The full set of entries below must be returned exactly as shown.

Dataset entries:
<<<<
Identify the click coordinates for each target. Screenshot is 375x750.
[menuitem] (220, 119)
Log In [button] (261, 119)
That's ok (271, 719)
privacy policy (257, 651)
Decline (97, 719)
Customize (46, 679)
>>>>
Response to the task:
Identify the click coordinates for each target. Screenshot is 375x750.
[menuitem] (220, 119)
Log In [button] (261, 119)
That's ok (271, 719)
privacy policy (257, 651)
Decline (97, 719)
Customize (46, 679)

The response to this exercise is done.